How does an ESOP benefit your practice? Article added by Jason Charles on June 4, 2014
Ranked: #861 (132 pts)
An employee stock ownership plan (ESOP) can serve as a tax-advantaged tool to help business owners exit their business all at once, or over time, while they are alive and healthy. It can maintain control of the process and help benefit their employees. For the producer, there are multiple life insurance and other asset sales opportunities available with ESOP companies. After you identify and prioritize your client’s needs, these plans can help you focus on offering solutions tailored to those needs.
How does an ESOP benefit your practice?
Whether a company already has one or is considering implementing one, an ESOP can present you with a variety of sales opportunities by asking your client the following questions.
• Exit planning – Will you be able to control the ownership transition of your company while you’re alive and healthy? Or will your business become part of your estate?
• Wealth transfer – How can you help minimize the impact of taxes and expenses while maximizing distributions to heirs, third parties or charities? Will your heirs be forced to sell your business in the event of your death?
• Income protection– If you became disabled, how would you protect your income for you and your family? Would you be able to cover your business overhead?
• Key person planning in the event of a death or disability– Losing a key person to a death or disability could temporarily, or permanently, affect your revenues and ultimately the value of your business. What steps have you taken to protect your business against the death or disability of one of your key employees?
• Key person planning while they are alive and healthy – How does your executive compensation package compare to your competitors? How would you feel if one of your trusted, key people left you and joined a competitor or started a competitive business? Have you considered offering additional benefits on a non-qualified-plan basis to selective key people to enhance their retirement benefits and incentivize them with cash or equity to remain working for your business?
• Retirement income – What percentage of your personal retirement is funded with your business? How will you convert your business equity into cash or retirement income? Will your retirement needs force you to sell your business?
• Liability financing– Have you conducted a study to forecast your future obligation to repurchase shares distributed from your ESOP? Have you made plans to ensure that you’ll have the liquidity to repurchase ESOP shares in the future and make good on your non-qualified plan future “promises to pay”?
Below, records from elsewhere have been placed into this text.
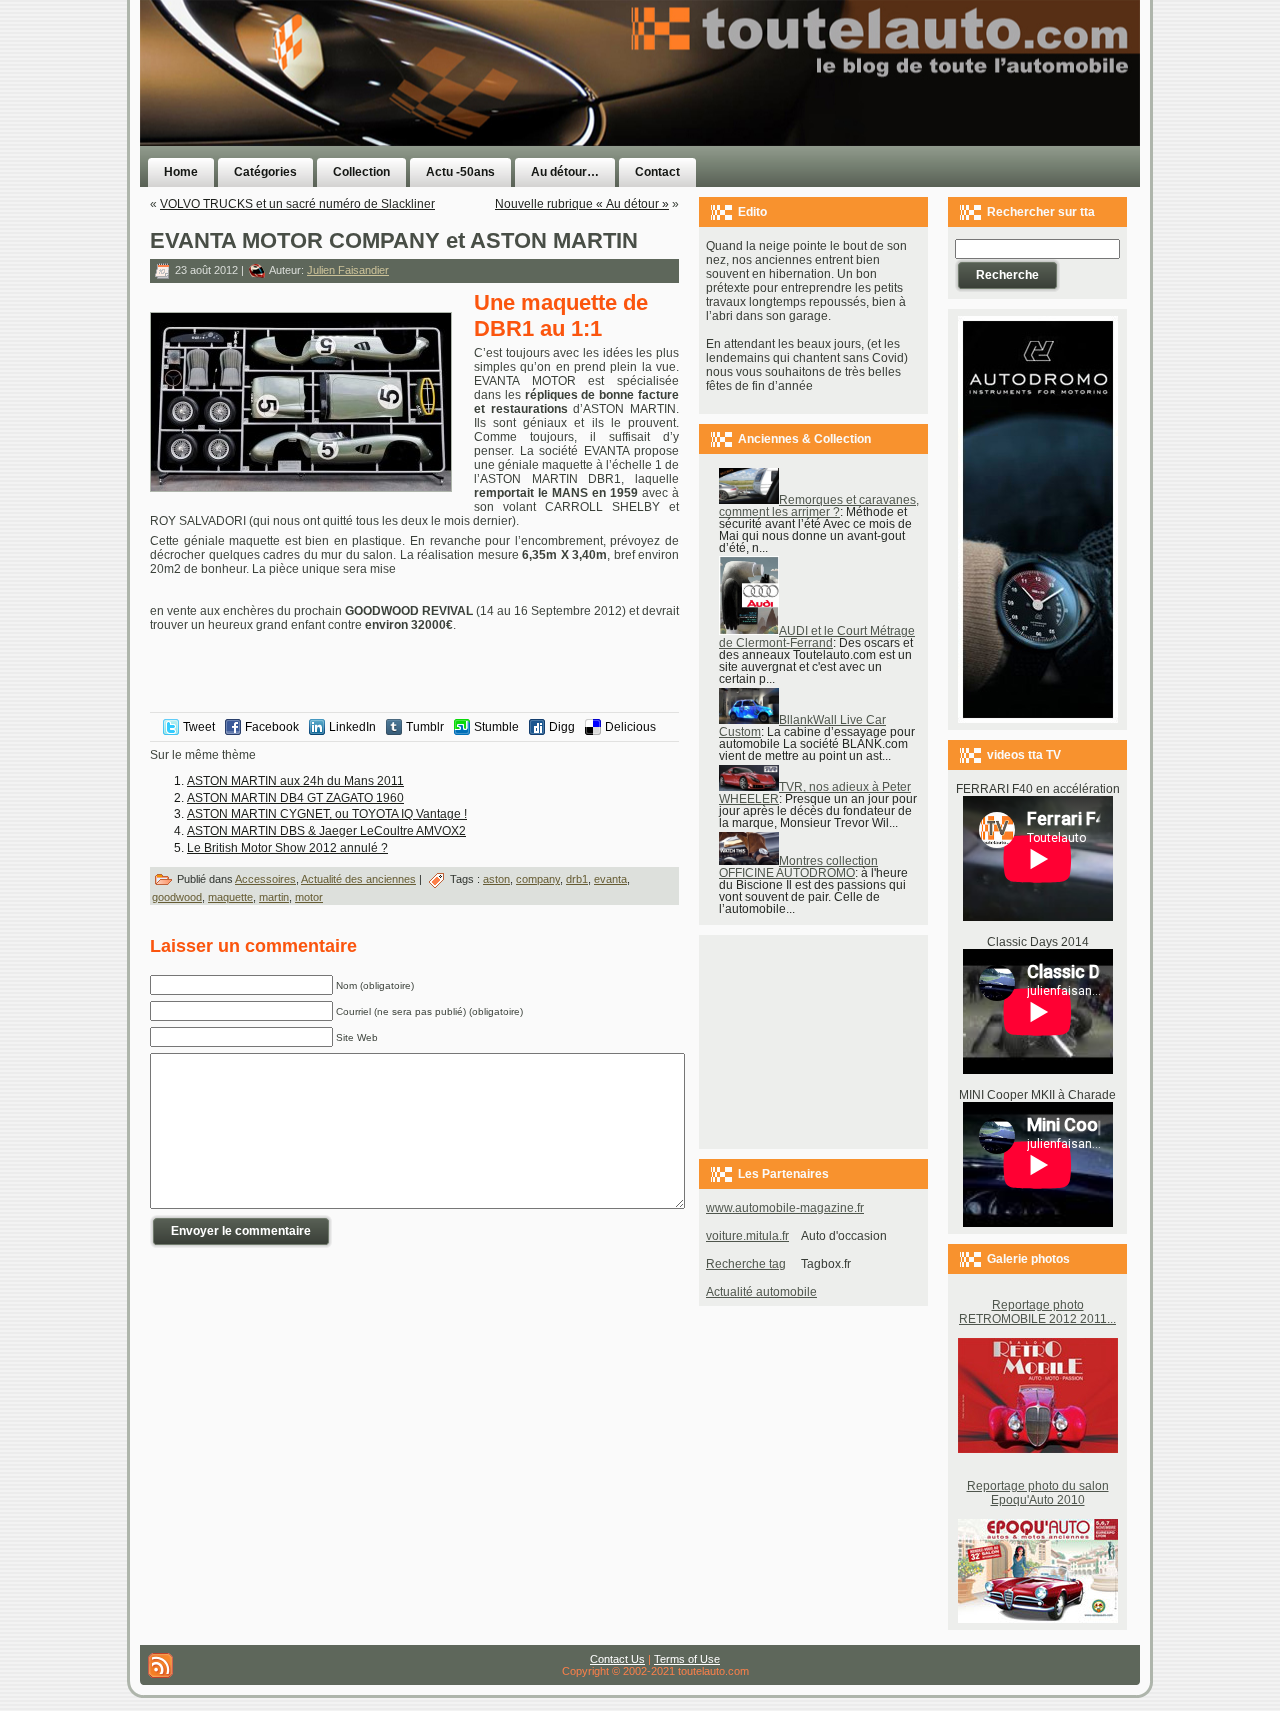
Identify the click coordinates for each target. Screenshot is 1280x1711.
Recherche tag (746, 1264)
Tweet (199, 727)
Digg (562, 727)
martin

After prioritizing your client’s needs, you can help reduce their risk through the following funding solutions.
Corporate-owned life insurance to:
Individually owned life insurance to:
- finance non-qualified plan and ESOP repurchase liabilities.
- insure the lives of the owners and key people.
- enable the corporation to redeem shares from non-ESOP shareholder via buy-sell agreements.
Disability income insurance
- enable the company to provide life insurance benefits to the owners/key people.
- provide executives with an after-tax bonus plan to meet the needs of key people who may not qualify as members of the “top hat group,” or who prefer not to have their benefits at risk with the future non-qualified plan “promise to pay.”
- provide life insurance to fund a buy-sell agreement between two or more parties, such as an owner and key employee.
- The disability of an owner can affect the business in three key ways: 1.) A disability can impact the owner’s ability to meet personal financial obligations; 2.) It can put at risk their ability to meet current business obligations; and 3.) It could affect the ability of the business to survive.
- Disability insurance can help the insured meet personal financial commitments in the event of a disability. And, it can help a business owner meet business overhead expenses and provide loan protection during their disability.
Asset management, mutual funds and other securities
- An ESOP is not an estate planning technique; however, it creates liquidity from privately held illiquid stock that can be repositioned using all of the traditional estate planning tools like ILITs, charitable trusts, family limited partnerships, LLCs, GRATs and all of the variations of annuity trusts in order to accomplish the business owner’s estate planning needs.
Non-qualified executive benefit plans
- An ESOP provides a business owner with a mechanism to convert the equity in the business into cash. The business owner will need expert advice to invest the cash proceeds from the ESOP sale.
- Internal Revenue Code (IRC) 1042 allows the shareholder of a C corporation to defer the capital gains taxes due upon the sale of their shares. However, the IRC includes requirements and restrictions that must be followed during the reinvestment phase in order to preserve the capital gains tax deferral. Well-informed financial advisors can help the business reinvest their proceeds and preserve the capital gains tax deferral.
Qualified retirement plans
- An ESOP is a qualified plan. Therefore, all of the same contribution and benefit payment limits that apply to other qualified plans apply to ESOPs, as well.
- When an owner or owners of a business sell stock to an ESOP and elect to defer their capital gains taxes, IRC 1042 prohibits certain individuals from participating in the ESOP (family members and any other shareholder who own 5 percent or more of the company, for example). A non-qualified plan can help replace these lost benefits for these individuals.
- An ESOP is a qualified plan and can be combined with 401(k) plans or other defined contribution plans.